The answer must give back every line of the data exactly, with no pictures.

Stored data entries
- - - - -

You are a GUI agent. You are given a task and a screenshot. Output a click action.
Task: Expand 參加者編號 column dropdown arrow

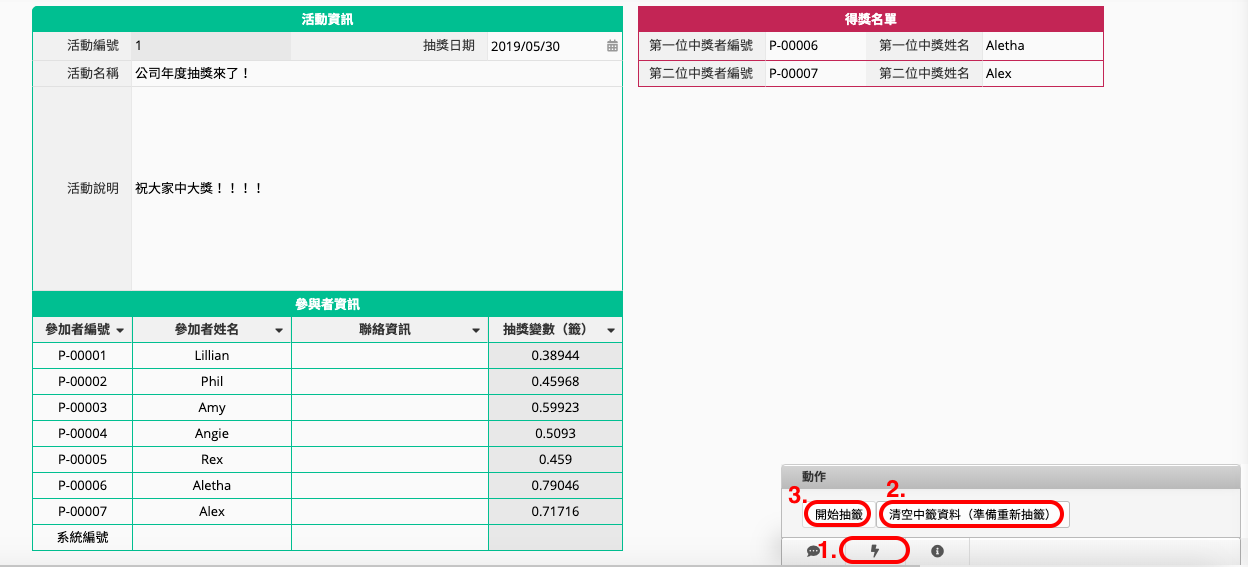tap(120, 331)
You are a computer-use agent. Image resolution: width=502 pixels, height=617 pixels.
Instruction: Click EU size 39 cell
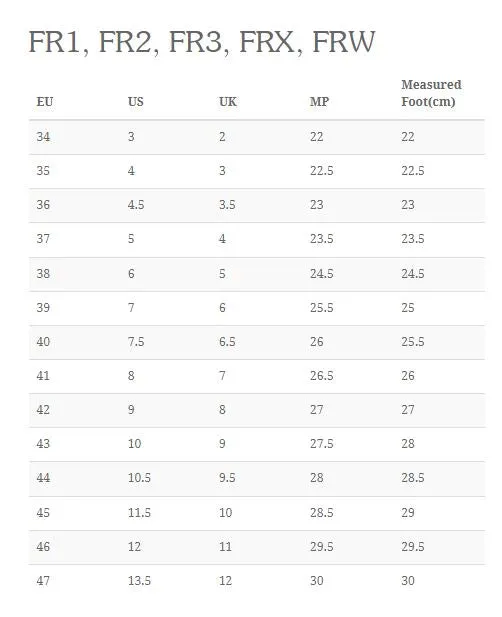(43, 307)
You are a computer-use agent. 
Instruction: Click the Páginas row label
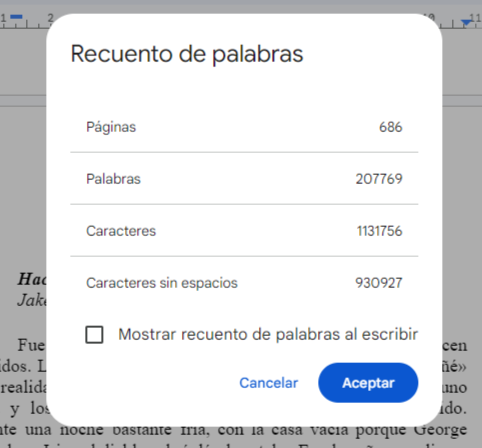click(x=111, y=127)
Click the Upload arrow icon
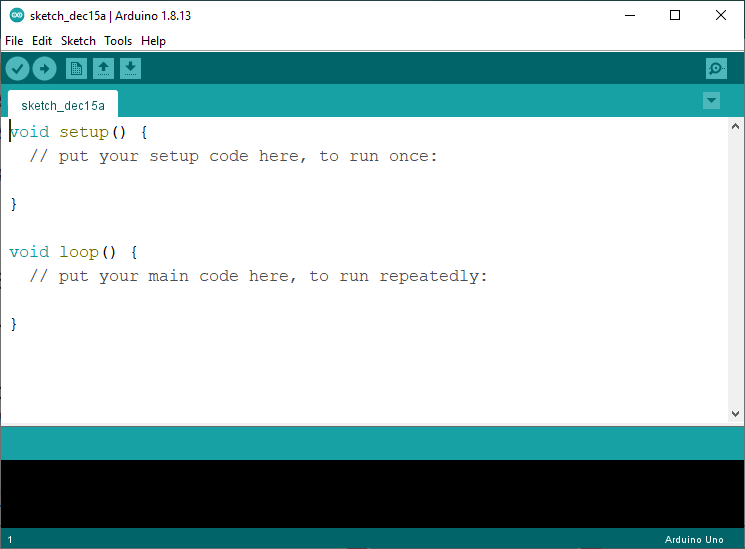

- - - - -

◆ ANSWER SECTION
You are a GUI agent. You are given a task and a screenshot. Output a click action.
Task: Expand 參加者編號 column dropdown arrow

tap(120, 331)
You are a computer-use agent. Image resolution: width=502 pixels, height=617 pixels.
Instruction: Click EU size 39 cell
(43, 307)
You are a computer-use agent. 
Instruction: Click the Páginas row label
click(x=111, y=127)
Click the Upload arrow icon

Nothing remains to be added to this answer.